- Dastardly: what is a dastard? Doesn't exist right? So how can someone or something be or do something in the manner of one, when it doesn't exist? I move that, rather than strike "dastardly" from our lexicon, we instead add "Dastard" to it immediately.
- "It is what it is": Of course it "is what it is," how could it ever be what it isn't? Well, I mean, unless its just a lying dastard.
- "Can I be completely honest with you?": why, are you generally not? Also, why would you feel like you had to ask me first, do you assume that I prefer being lied to?
- Misappropriation: sounds like a beauty pageant for accountants.
- "I Love Glee": Does not compute; how can you love something that is the opposite of entertaining?
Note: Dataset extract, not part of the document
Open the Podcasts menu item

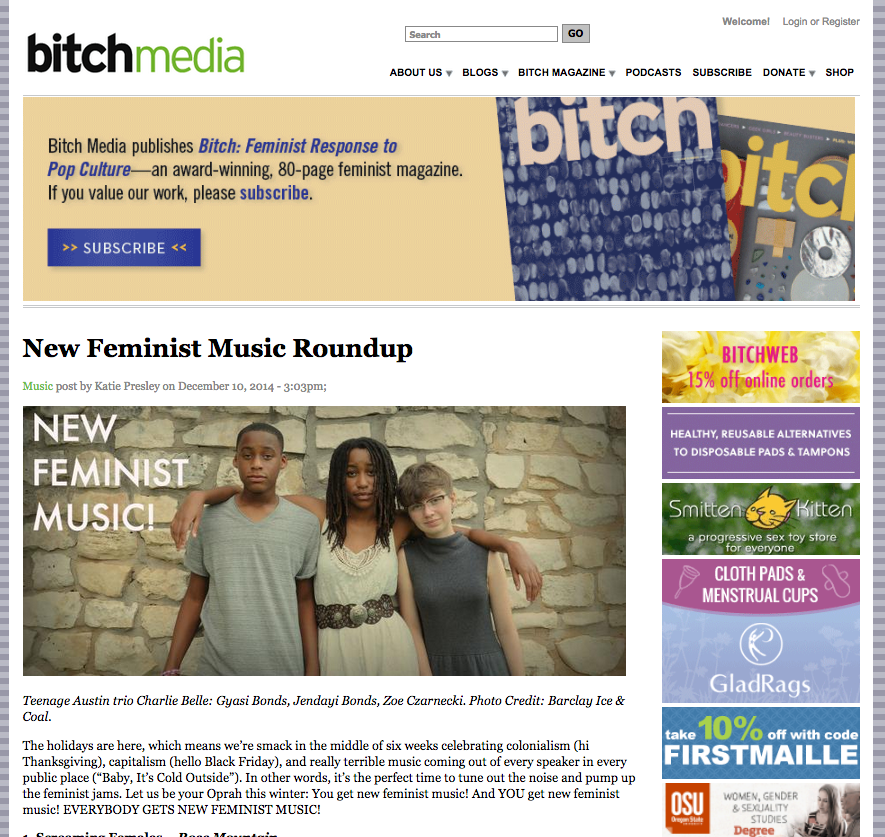point(653,72)

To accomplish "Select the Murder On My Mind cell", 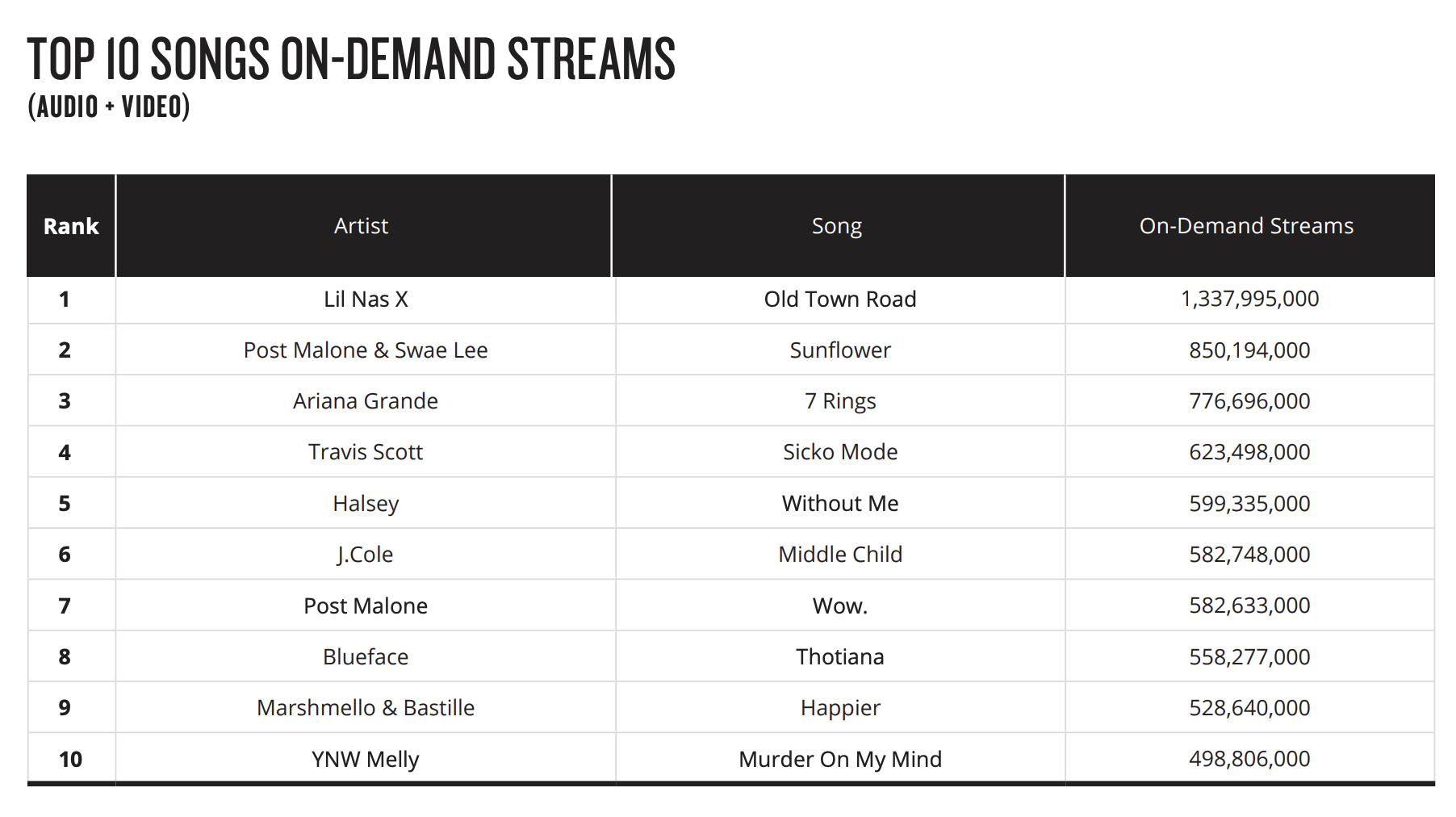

- Disneyworld: ..."Hi Mr. Eisner? This is Astronomy. Turns out a 'world' is larger than a few square blocks in Orlando. By a lot, actually."
- "I love _____ to death": always seems to precede a reason why you hate said person/thing. Also...doesn't this phrase imply a disturbing correlation between loving something and wanting to kill it?
- "Like a Boss": based on my experience with bosses, if you use this phrase you are calling yourself a stupid, petty, arrogant bag of douche whose sole qualifications for the position seems to be that he/she has spent too much time here to be valuable anywhere else, and now he/she is stuck.
- "I don't mean to be rude": I do; I just want you to think that I don't.
- "It doesn't matter to me/Either one is fine", etc: this is a ticking time bomb. I have a strongly held preference but I expect you to know already which one it is and make the correct choice; and if you choose wrong, I get to hate you forever.
- The Real Canadian Superstore: (Seriously, this exists. Here, look.)
- "I had a friend once who...": I'm about to tell you a very embarrassing personal anecdote.
- "A funny thing happened to me...": I'm about to tell you a boring personal anecdote.
- "Let's just be friends": I have no interest in or attraction to you, but I want to keep the door open in case nothing better comes along in the next few weeks and I get lonely or bored.
- "I had a good time" (post-date): thanks for the free meal, suckah!
- Coldplay: U2 Jr.
- U2: Irish rock band that is about to break Aerosmith's record for longest, most successful career in which you couldn't compile a single, complete listenable album from their entire catalog.
- "I love the 80's": I was born in 1993 and have been told by MTV and Ryan Seacrest that the 80's were cool.
- People Person: describes someone that is desperate for everyone else's attention.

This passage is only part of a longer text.